I have different data from customers than what is in our work systems and some of it is hand keyed so there are always some errors. Other times the system may take off some of the first digits.
These are all invoice numbers, many of them have a consistent length. The largest ones are 15 characters (mostly digits, sometimes some letters in there), down to about 8 characters. the data has about 100,000 lines of data or so, so the idea is to find some that are a close match and then manually go over them to determine if they actually are.
Yesterday was my first attempt using the fuzzy match, so I am really unsure how to use it, it seems better suited for more consistent data like names, addresses, and phone numbers.
A couple things jump out to me. First of all you're not using a matching algorithm at all, so you're only able to get exact key matches. Second, you're not generating any keys, and since you're using a length longer than your longest number, it becomes a standard join. Third, Double Metaphone with digits tries to "pronounce" the "word" and then matches the numbers. Since all you have is numbers, it also won't help you.
I took your sample and ran a Character Jaro Distance and only got one match with a key length of 4, but because of the nature of this dataset I doubt fuzzy will get you a great result. Because the numbers are in a block, I think that Fuzzy Match may be less powerful than other methods. It's a bit more art than science, so there's always some tuning, but your use case probably has a better way to associate the data.

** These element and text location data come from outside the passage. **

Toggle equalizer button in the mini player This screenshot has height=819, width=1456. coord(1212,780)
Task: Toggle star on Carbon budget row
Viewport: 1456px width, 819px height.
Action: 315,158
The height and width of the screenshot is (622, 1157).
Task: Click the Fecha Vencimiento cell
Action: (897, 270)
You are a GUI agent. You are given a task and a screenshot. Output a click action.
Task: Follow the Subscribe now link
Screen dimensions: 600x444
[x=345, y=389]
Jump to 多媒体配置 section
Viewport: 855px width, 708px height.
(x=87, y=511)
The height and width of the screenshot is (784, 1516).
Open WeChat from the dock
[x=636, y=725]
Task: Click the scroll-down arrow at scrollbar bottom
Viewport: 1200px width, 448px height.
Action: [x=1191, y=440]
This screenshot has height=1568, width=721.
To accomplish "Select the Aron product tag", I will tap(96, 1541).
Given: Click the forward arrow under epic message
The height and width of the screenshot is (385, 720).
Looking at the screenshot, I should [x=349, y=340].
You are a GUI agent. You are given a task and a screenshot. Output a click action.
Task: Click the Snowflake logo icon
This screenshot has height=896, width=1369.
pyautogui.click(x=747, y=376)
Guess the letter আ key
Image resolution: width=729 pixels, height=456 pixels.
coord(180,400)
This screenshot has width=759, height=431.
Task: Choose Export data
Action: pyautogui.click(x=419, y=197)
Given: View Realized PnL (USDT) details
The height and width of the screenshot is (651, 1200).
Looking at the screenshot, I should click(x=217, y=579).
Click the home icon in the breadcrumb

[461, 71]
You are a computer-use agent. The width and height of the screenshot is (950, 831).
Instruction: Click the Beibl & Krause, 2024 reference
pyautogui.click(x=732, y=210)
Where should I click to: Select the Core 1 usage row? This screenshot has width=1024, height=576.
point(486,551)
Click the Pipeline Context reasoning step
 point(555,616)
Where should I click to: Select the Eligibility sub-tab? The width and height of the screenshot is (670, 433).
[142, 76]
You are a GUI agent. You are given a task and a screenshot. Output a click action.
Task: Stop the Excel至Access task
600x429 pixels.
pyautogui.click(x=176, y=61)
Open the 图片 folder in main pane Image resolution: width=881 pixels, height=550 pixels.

My first thought is to look for corroborating data that could be used to associate the numbers, and find a join method appropriate for whatever that data is. Perhaps names, products, service codes, city/state/zip or a combination of those are available. If it were me, I'd look for more metadata on each of these to try to join on.
If you can, for example, just get the location code isolated and convert it to VString then you could do a Jaro fuzzy to see if there were transposed characters ('41223' typed in as '42123') or substitution characters typed in erroneously ('41223' is typed in as '41222'). It may also help to read a bit about how the fuzzy algorithms work, because that can inform your decision a ton.